With Ohio Republican lawmakers set to push “stand-your-ground” legislation, Democrats and black leaders are planning a pre-emptive effort against the idea.
State Rep. Michael Ashford (D., Toledo) led a meeting Saturday attended by several dozen city councilmen, clergy, union leaders, and others at Mount Zion Church, 701 Vance St., to discuss the proposed legislation and organize opposition. Mr. Ashford said a fight against the proposed law is the Ohio Legislative Black Caucus’ top priority.
House Bill 203, sponsored by Rep.

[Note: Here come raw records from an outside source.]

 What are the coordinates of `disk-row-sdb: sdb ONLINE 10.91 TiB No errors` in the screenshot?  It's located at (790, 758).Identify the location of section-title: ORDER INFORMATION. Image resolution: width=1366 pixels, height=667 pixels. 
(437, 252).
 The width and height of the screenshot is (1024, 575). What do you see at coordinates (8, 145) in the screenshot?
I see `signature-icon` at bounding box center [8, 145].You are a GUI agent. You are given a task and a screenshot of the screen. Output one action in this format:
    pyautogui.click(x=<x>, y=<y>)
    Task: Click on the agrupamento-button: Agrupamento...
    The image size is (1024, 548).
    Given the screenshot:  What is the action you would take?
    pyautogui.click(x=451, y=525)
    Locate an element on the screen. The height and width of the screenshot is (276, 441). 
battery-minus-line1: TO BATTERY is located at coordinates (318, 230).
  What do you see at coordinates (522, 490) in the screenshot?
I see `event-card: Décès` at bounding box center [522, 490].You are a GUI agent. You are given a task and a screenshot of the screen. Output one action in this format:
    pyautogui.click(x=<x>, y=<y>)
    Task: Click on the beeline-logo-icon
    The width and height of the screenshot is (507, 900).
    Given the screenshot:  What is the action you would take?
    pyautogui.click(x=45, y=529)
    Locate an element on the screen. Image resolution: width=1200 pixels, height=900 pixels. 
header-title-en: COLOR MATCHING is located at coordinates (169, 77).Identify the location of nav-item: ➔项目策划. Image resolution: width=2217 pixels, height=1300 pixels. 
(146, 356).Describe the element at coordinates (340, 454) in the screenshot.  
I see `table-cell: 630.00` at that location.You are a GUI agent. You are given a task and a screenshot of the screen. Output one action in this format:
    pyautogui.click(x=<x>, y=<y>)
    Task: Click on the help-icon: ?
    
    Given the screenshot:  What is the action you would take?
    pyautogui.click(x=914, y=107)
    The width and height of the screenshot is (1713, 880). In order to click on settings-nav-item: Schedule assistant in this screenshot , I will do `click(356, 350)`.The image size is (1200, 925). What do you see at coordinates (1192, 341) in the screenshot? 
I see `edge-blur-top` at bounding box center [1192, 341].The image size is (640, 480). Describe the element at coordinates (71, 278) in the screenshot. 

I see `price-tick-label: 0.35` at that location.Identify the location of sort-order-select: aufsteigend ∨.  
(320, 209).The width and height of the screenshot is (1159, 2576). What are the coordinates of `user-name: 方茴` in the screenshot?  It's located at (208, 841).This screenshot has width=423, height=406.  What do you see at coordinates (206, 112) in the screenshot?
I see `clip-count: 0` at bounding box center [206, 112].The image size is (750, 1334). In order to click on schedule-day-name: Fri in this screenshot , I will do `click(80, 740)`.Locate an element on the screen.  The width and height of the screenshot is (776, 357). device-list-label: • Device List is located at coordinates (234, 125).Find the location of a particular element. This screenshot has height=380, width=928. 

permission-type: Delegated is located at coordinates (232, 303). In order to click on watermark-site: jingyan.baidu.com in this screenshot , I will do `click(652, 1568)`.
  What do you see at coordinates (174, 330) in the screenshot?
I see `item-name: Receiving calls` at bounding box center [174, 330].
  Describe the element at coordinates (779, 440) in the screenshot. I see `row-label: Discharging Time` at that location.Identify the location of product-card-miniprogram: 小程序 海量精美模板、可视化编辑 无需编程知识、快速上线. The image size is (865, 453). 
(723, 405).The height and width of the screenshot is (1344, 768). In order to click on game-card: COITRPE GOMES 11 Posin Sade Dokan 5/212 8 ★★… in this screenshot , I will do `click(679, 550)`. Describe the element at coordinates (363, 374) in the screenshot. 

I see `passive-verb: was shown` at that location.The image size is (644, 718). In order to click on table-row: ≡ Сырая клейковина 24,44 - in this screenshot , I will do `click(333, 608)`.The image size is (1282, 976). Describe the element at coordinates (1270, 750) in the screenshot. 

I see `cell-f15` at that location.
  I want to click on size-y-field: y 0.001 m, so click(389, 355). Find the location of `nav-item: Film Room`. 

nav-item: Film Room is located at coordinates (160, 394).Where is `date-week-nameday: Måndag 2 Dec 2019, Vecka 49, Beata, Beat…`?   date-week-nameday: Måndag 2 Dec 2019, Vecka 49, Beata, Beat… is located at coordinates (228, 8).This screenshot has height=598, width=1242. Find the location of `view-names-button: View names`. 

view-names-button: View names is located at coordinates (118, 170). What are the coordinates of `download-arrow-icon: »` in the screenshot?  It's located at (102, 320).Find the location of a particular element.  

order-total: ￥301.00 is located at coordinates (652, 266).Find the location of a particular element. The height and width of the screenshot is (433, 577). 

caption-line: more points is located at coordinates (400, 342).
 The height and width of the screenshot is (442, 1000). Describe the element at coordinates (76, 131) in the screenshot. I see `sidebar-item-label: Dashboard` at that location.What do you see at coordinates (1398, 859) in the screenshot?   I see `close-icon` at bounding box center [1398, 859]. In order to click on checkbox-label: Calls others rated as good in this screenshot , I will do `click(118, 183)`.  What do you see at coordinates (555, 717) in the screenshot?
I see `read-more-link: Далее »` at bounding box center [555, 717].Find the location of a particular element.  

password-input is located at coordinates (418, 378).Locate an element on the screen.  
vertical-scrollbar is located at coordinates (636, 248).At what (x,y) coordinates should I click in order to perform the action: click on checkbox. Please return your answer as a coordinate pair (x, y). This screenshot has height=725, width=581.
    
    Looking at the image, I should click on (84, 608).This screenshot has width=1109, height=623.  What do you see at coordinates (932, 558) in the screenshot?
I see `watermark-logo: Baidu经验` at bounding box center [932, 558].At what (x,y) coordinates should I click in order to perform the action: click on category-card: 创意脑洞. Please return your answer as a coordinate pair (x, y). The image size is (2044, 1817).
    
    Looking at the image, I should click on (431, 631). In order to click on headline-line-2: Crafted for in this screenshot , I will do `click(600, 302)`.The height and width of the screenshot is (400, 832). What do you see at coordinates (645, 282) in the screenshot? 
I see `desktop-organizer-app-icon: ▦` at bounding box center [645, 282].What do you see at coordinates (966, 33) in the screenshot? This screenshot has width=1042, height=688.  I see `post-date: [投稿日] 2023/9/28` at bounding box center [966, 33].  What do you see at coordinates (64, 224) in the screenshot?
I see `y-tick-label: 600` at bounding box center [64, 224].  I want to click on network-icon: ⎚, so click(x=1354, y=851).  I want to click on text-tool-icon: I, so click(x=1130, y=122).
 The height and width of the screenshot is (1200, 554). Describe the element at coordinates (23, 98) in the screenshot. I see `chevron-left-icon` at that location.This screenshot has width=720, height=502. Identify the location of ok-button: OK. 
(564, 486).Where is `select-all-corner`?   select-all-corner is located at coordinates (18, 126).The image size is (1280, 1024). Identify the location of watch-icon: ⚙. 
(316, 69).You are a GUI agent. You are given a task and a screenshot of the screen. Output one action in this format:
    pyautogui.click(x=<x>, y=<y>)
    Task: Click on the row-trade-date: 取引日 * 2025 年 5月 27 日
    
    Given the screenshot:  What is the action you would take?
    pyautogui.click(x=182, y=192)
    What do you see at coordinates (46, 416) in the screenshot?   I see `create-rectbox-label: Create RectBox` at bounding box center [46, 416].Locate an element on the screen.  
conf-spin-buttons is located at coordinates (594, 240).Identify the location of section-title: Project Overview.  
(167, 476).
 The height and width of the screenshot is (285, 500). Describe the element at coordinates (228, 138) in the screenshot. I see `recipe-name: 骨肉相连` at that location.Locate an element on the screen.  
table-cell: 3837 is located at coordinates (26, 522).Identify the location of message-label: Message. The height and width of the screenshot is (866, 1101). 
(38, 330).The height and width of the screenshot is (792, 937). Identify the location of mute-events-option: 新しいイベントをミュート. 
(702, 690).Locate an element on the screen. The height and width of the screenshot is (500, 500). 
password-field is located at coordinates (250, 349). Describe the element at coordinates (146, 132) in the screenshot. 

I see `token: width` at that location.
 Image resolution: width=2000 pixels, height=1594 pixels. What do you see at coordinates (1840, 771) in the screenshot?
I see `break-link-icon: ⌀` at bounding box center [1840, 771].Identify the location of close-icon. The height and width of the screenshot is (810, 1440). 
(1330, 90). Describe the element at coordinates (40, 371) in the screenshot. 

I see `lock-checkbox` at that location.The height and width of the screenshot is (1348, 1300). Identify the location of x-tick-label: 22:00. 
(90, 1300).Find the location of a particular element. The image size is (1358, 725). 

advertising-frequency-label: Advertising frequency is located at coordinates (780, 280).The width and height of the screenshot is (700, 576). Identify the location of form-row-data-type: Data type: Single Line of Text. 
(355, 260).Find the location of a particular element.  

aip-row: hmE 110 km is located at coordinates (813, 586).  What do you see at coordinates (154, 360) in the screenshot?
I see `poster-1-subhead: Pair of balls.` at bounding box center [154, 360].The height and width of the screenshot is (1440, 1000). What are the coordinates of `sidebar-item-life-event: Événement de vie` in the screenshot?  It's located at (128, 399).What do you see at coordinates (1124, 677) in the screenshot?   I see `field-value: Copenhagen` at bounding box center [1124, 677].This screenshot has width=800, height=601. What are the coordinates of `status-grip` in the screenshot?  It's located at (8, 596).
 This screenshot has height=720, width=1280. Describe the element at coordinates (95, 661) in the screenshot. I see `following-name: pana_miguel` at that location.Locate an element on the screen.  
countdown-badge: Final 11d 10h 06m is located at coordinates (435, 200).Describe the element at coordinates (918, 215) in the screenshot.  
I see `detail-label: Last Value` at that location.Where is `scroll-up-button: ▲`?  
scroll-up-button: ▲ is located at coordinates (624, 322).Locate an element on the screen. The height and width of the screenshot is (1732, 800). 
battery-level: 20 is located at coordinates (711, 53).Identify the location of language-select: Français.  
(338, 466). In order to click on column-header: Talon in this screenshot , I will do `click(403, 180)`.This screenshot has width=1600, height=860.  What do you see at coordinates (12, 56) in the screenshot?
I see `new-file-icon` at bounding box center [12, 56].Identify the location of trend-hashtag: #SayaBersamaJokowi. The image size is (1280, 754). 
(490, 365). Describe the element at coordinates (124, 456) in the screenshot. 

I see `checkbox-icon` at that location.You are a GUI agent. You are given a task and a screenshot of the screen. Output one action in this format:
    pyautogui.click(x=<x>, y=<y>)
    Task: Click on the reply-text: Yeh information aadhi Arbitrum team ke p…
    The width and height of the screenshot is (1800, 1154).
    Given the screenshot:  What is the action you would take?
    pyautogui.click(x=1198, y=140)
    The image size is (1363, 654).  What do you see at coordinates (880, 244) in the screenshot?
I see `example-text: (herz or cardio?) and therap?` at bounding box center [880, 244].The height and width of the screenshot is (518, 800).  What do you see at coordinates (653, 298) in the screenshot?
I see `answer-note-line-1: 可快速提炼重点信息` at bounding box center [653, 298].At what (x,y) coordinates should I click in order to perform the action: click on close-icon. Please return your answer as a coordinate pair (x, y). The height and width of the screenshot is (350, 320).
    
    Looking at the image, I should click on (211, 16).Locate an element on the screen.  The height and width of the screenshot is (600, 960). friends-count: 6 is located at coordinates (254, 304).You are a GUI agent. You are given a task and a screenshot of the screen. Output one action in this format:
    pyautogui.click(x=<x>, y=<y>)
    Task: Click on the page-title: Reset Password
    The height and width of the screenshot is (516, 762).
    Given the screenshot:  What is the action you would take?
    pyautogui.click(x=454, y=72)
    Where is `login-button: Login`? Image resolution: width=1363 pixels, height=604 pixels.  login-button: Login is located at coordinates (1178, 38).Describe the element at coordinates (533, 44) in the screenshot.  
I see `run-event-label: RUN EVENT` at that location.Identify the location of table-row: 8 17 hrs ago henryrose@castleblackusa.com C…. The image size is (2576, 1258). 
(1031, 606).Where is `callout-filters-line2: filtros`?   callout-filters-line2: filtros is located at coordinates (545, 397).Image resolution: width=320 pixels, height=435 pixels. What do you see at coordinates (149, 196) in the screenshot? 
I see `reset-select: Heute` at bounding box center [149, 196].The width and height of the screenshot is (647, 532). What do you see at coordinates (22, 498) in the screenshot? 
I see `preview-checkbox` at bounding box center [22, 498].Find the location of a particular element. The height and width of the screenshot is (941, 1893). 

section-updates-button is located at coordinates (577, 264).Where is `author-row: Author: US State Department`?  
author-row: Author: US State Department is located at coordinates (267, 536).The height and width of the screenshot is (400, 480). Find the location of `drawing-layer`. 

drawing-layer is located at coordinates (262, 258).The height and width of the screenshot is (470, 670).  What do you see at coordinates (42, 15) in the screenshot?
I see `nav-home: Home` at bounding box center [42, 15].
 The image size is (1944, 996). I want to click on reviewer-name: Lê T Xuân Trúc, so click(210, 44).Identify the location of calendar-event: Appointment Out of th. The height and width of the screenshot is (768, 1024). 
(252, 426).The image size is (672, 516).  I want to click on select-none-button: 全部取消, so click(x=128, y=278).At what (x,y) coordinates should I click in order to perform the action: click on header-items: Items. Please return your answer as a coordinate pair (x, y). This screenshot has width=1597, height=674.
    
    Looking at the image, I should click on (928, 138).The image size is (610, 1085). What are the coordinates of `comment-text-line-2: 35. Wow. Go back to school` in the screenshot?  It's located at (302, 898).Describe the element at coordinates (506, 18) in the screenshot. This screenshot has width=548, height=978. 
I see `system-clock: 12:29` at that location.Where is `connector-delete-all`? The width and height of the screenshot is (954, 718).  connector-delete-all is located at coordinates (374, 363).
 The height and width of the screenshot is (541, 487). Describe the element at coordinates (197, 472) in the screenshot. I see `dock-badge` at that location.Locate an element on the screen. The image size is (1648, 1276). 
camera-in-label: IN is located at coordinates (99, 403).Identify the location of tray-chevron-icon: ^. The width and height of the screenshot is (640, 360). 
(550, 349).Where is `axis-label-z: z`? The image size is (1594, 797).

Terry Johnson (R., McDermott), includes language to loosen restrictions on the carrying of concealed handguns and broaden the circumstances under which lawful Ohio gun owners have no legal duty to retreat when assaulted before using potentially deadly force to defend themselves to any “place that the person lawfully has a right to be.”
Ohio law presumes someone acted in self-defense if he feels he or family members are in imminent danger and shoots an intruder in his home or car.
Though the legislation is in the Ohio House of Representatives, opponents are drafting a petition drive against it, referencing the successful 2011 referendum bid that blocked Senate Bill 5, which restricted public employees’ collective-bargaining rights.
Florida’s Stand Your Ground law, publicized by the 2012 shooting death of Trayvon Martin, was frequently cited during discussion Saturday. Mr. Ashford said Ohio’s proposed law will cause confusion because of differing interpretations of what is a threat, and will lead to more violence.
“This allows citizens to essentially shoot on sight if they feel threatened,” he said.
The Rev. Talmadge Thomas, Mount Zion’s pastor, said the bill “is not going to do anything for this community.”
That comment became a common theme among speakers, who said weaker gun restrictions would lead to more violence in urban neighborhoods. “I’m so tired of seeing balloons and bunnies and [stuffed] animals tied to trees,” Mr. Thomas said. “When are we going to stand our ground and say, ‘Enough is enough’?”
They keynote speaker was Willie McKether, University of Toledo anthropology professor. Mr. McKether said he believed such a law would be used as an excuse in shootings that actually weren’t justified, and instead of avoiding fights, more people would feel emboldened to use deadly force.
He felt the proposal would be especially dangerous to black males because of ingrained stereotypes that may cause “fear and paranoia,” making someone feel threatened in innocuous situations because of their own biases.
“You can have a good kid and they are where they are supposed to be and they still can get hurt,” Mr. McKether said.
The General Assembly returns to session Wednesday. Mr. Ashford said similar events and petition drives are occurring across the state.